**PARTS OF THE EXERCISE:**
A. In the Bombay Beach text, what flag did one of the businesses in the commercial district fly?
B. Revise the Bombay Beach text starting at "The Bombay Beach sign" and ending at "outside. I wondered.", changing every "beckoned" to "lured".

**SOURCE TEXT:**
The Bombay Beach sign appeared like the apparition of Gatsby's Eyes of Dr. T. J. Ecklburg, garish advertising for the apocalypse to come.  It beckoned the innocent, the foolish, the easily deceived.  It beckoned me. 


I turned down the road leading to "the community."  Another sign welcomed me.  "The Last Stop for the Bombay Beach Resort."  Beyond it was the town's commercial district, a restaurant/bar, a bar/grill, and a market.  One flew a black pirates flag, the Jolly Roger.  Two cars were parked outside. I wondered.  

I creeped along the unpaved roads past abandoned trailers and lots filled with every sort of junk imaginable.  Rusted cars sat in the driveways of trailers with busted windows and busted doors.  I stopped and got out.  There was no sound, just the terrible smell of salty death.  Looking around, I crawled through a fence entered one of the ruins.  I didn't breathe.  I wanted to hear the attack whether it was from some crazed criminal biker, his pit bull, or a mass of undead zombies.  I am not easily spooked, but this place got inside me.  It was as I imagine Chernobyl to be, abandoned in an instant, preserved in some historic moment.  

I got back into the car and creeped along.  I guess I imagined at this point that I was in some weird museum, for I stopped and walked into lots again and again.  Then I heard someone in a trailer next door.  I realized that an air conditioner was running.  Jesus Christ!  Who the fuck lived here?  This couldn't be good.  I was nowhere.  There were only these people.  When the shit came crashing down, there would be no one to help me.  They could easily make my car disappear.  The motor was running, the keys inside.

**RECORDED INFORMATION:**
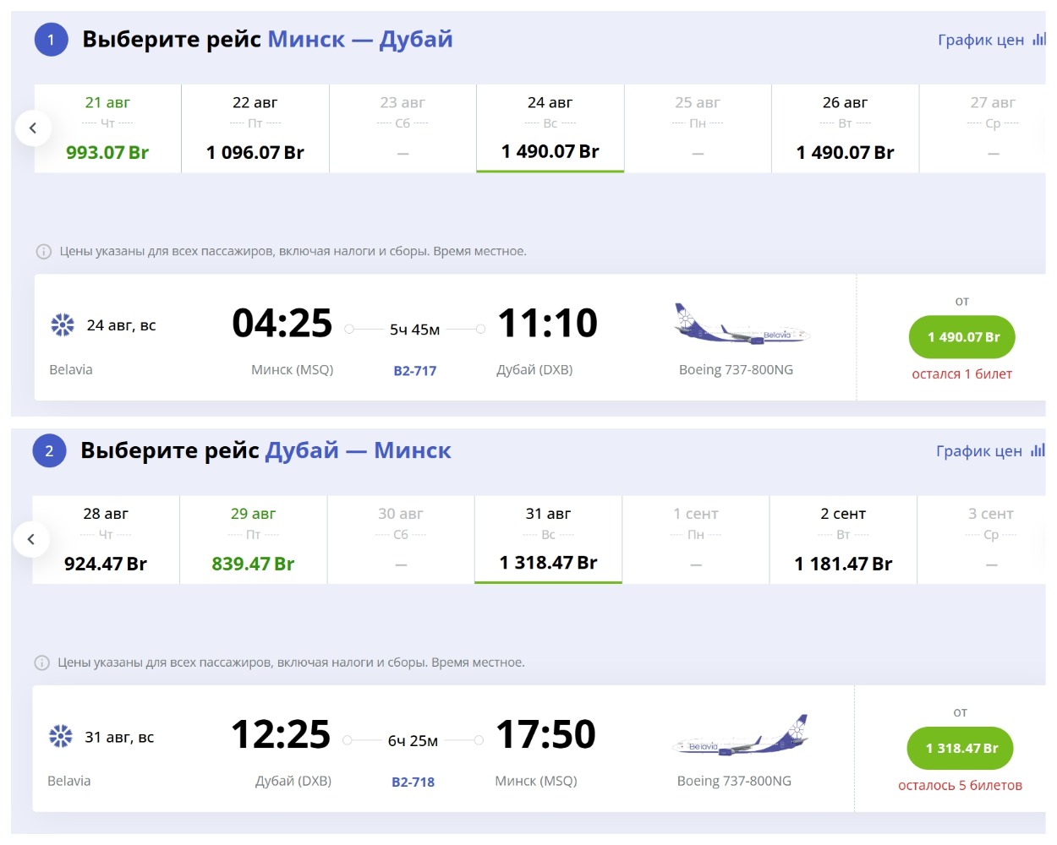Select 21 Aug date for 993.07 Br

click(x=107, y=128)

**PROBLEM SOLUTIONS:**
A. It flew a black pirate flag, the Jolly Roger.

B.
The Bombay Beach sign appeared like the apparition of Gatsby's Eyes of Dr. T. J. Ecklburg, garish advertising for the apocalypse to come.  It lured the innocent, the foolish, the easily deceived.  It lured me. 


I turned down the road leading to "the community."  Another sign welcomed me.  "The Last Stop for the Bombay Beach Resort."  Beyond it was the town's commercial district, a restaurant/bar, a bar/grill, and a market.  One flew a black pirates flag, the Jolly Roger.  Two cars were parked outside. I wondered.